Stated problem 1> Reproduce verbatim the lines of the records starting at the line containing "S’engager (692, 97)" and ending at the line containing "Соревнования, турниры (32, 912)", both included. Omit the pictures from your reproduction.

Source extract>
....................
Dr. Rory Miller, a senior lecturer at King’s College, who authored several books on the Middle East, notes that Irish troops were thought to be prejudicial:
“Throughout the 1980s and 1990s, the Irish regularly called in the Israelis to threaten them and discipline them over the treatment of Irish UNIFIL troops… There was a lot of animosity, as would happen on any tense border. There are two sides to this story. The Irish troops were no less guilty of turning a blind eye to Arab violence than any other UN troops. On the other hand, I have spoken with a number of IDF liaison officers who worked with UNIFIL and they all praise the professionalism of their Irish counterparts.”
....................
Stated problem 2> Translate into Spanish the following sentence from the passage on Irish UNIFIL troops: "There was a lot of animosity, as would happen on any tense border."
....................
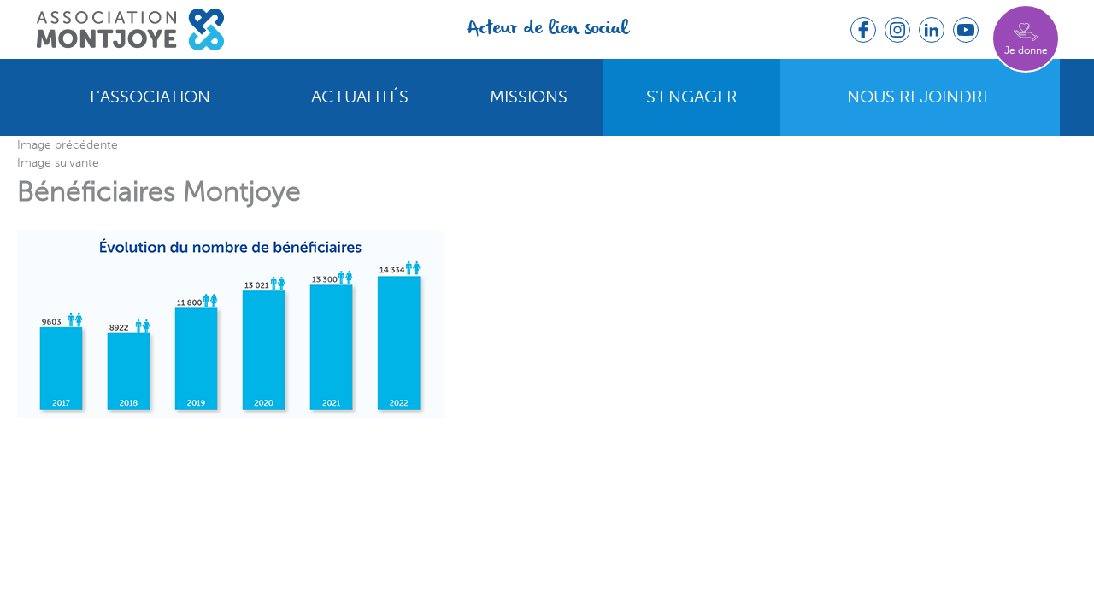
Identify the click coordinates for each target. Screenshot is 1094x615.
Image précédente (67, 144)
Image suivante (58, 162)
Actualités (360, 97)
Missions (529, 97)
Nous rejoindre (919, 97)
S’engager (692, 97)
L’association (150, 97)
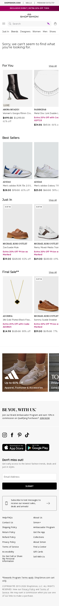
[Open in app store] (14, 450)
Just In (5, 31)
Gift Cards (38, 551)
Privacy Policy (9, 542)
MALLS (29, 2)
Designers (25, 31)
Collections (38, 537)
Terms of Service (10, 546)
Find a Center (39, 546)
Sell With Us (39, 556)
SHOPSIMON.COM (12, 2)
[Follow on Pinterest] (19, 436)
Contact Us (7, 522)
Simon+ (37, 522)
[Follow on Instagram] (4, 436)
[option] (18, 100)
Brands (14, 31)
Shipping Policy (9, 527)
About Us (37, 517)
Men (45, 31)
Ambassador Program (44, 527)
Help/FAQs (7, 517)
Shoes (53, 31)
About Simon (39, 542)
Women (37, 31)
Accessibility (8, 551)
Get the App (39, 532)
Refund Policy (8, 537)
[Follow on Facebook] (12, 436)
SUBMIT (29, 486)
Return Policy (8, 532)
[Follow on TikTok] (27, 436)
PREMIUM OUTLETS (45, 2)
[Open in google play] (37, 450)
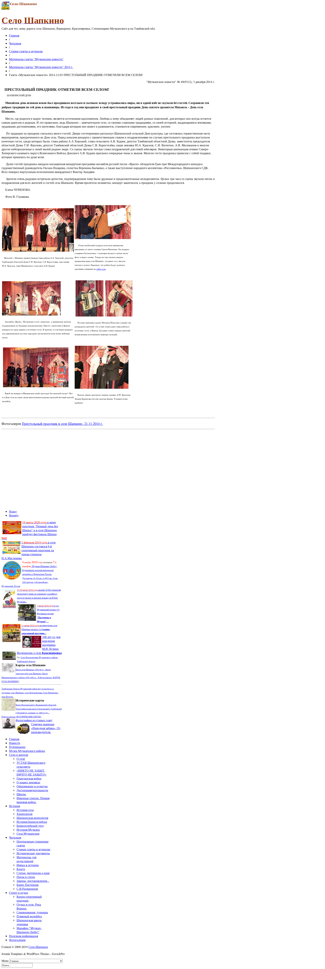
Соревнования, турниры (32, 912)
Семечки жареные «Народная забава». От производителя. (45, 728)
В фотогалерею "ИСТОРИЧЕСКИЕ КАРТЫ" (21, 716)
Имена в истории (28, 865)
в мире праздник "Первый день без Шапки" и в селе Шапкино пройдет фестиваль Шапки (30, 530)
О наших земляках (28, 782)
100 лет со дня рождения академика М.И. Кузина (51, 643)
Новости (14, 743)
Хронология (24, 814)
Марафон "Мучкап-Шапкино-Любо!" (29, 930)
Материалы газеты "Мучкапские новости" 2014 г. (41, 67)
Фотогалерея (17, 940)
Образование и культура (32, 786)
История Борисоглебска (32, 822)
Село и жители (18, 755)
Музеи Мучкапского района (27, 751)
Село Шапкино (38, 947)
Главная (14, 35)
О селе (21, 759)
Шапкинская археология (32, 818)
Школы (21, 794)
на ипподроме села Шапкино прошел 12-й (39, 629)
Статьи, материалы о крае (33, 873)
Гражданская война (29, 778)
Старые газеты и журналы (26, 51)
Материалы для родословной (26, 859)
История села (25, 810)
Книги (21, 869)
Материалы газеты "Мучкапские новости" (36, 59)
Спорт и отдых (18, 893)
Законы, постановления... (33, 881)
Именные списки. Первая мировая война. (33, 800)
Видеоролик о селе (39, 653)
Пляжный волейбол (29, 916)
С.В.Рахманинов (27, 889)
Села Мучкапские (28, 833)
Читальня (15, 43)
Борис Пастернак (28, 885)
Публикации (17, 747)
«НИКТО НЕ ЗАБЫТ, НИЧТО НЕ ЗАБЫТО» (31, 772)
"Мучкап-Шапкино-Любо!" (44, 566)
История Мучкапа (28, 829)
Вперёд (13, 515)
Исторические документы (33, 853)
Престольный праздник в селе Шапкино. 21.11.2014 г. (62, 423)
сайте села (101, 269)
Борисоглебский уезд (30, 826)
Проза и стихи (26, 877)
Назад (13, 511)
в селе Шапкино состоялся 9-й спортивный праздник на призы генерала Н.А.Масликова (29, 550)
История (14, 806)
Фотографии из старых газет (34, 720)
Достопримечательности (32, 790)
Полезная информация (23, 936)
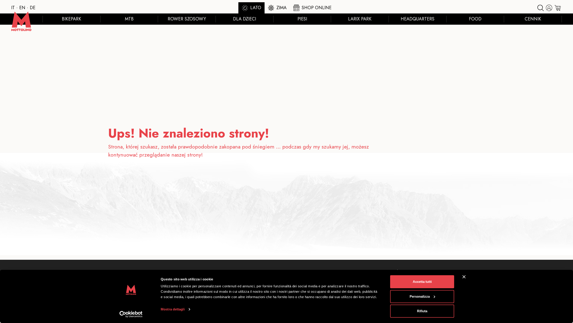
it (13, 7)
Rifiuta (422, 311)
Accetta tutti (422, 282)
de (32, 7)
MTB (129, 19)
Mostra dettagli (173, 309)
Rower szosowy (187, 19)
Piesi (302, 19)
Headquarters (417, 19)
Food (475, 19)
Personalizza (420, 296)
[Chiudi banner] (464, 276)
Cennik (533, 19)
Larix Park (360, 19)
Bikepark (71, 19)
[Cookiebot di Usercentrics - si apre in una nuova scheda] (131, 314)
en (22, 7)
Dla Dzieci (244, 19)
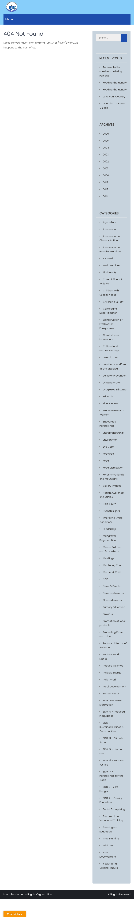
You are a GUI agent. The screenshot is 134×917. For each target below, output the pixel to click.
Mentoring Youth (113, 565)
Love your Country (114, 96)
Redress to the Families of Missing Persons (110, 71)
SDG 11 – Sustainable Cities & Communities (111, 727)
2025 (106, 140)
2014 (105, 196)
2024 (106, 147)
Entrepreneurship (113, 433)
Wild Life (108, 845)
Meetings (108, 558)
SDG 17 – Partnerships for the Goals (111, 776)
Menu (9, 19)
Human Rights (111, 511)
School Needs (111, 693)
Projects (108, 614)
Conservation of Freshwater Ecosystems (111, 324)
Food (106, 460)
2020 (106, 175)
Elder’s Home (110, 403)
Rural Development (114, 686)
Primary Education (114, 607)
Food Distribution (113, 467)
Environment (110, 440)
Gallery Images (112, 486)
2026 (106, 133)
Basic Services (111, 265)
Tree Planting (111, 838)
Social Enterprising (114, 809)
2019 (105, 182)
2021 (105, 168)
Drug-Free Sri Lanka (114, 389)
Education (109, 396)
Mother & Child (112, 572)
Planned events (112, 600)
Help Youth (109, 504)
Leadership (109, 529)
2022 (106, 161)
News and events (113, 593)
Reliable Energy (112, 672)
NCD (105, 579)
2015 (105, 189)
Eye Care (108, 446)
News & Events (112, 586)
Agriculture (109, 222)
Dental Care (110, 357)
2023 (106, 154)
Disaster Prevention (114, 375)
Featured (108, 453)
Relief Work (109, 679)
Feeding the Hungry (115, 82)
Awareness (109, 229)
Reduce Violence (113, 665)
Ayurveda (108, 258)
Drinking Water (112, 382)
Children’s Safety (113, 301)
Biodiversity (110, 272)
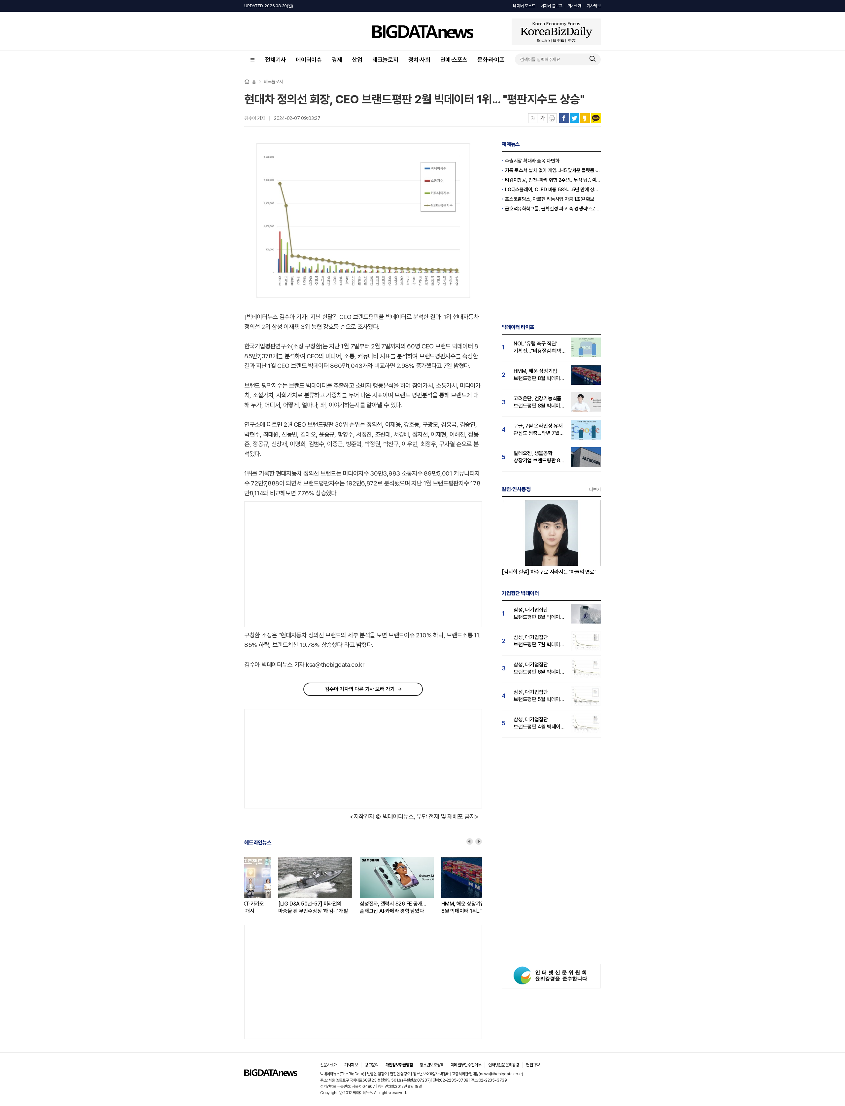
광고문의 (371, 1064)
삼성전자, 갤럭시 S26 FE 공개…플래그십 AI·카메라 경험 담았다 (359, 907)
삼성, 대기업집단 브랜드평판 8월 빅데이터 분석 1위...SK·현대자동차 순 (539, 614)
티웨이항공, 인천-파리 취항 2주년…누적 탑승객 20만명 (553, 180)
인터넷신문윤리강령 (503, 1064)
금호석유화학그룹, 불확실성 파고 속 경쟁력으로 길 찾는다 (553, 209)
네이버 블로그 (551, 5)
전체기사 (275, 59)
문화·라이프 (491, 59)
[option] (285, 886)
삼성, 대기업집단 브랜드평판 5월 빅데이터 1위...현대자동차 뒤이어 (539, 696)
....................
Written solution 1>
S’engager (692, 97)
L’association (150, 97)
[Open in app store] (14, 450)
Just In (5, 31)
Gift Cards (38, 551)
Privacy Policy (9, 542)
MALLS (29, 2)
Designers (25, 31)
Collections (38, 537)
Terms of Service (10, 546)
Find a Center (39, 546)
Sell With Us (39, 556)
SHOPSIMON.COM (12, 2)
[Follow on Pinterest] (19, 436)
Contact Us (7, 522)
Simon+ (37, 522)
[Follow on Instagram] (4, 436)
[option] (18, 100)
Brands (14, 31)
Shipping Policy (9, 527)
About Us (37, 517)
Men (45, 31)
Ambassador Program (44, 527)
Help/FAQs (7, 517)
Shoes (53, 31)
About Simon (39, 542)
Women (37, 31)
Accessibility (8, 551)
Get the App (39, 532)
Refund Policy (8, 537)
[Follow on Facebook] (12, 436)
SUBMIT (29, 486)
Return Policy (8, 532)
[Follow on TikTok] (27, 436)
PREMIUM OUTLETS (45, 2)
[Open in google play] (37, 450)
Соревнования, турниры (32, 912)

Written solution 2> Había mucha animosidad, como ocurriría en cualquier frontera tensa.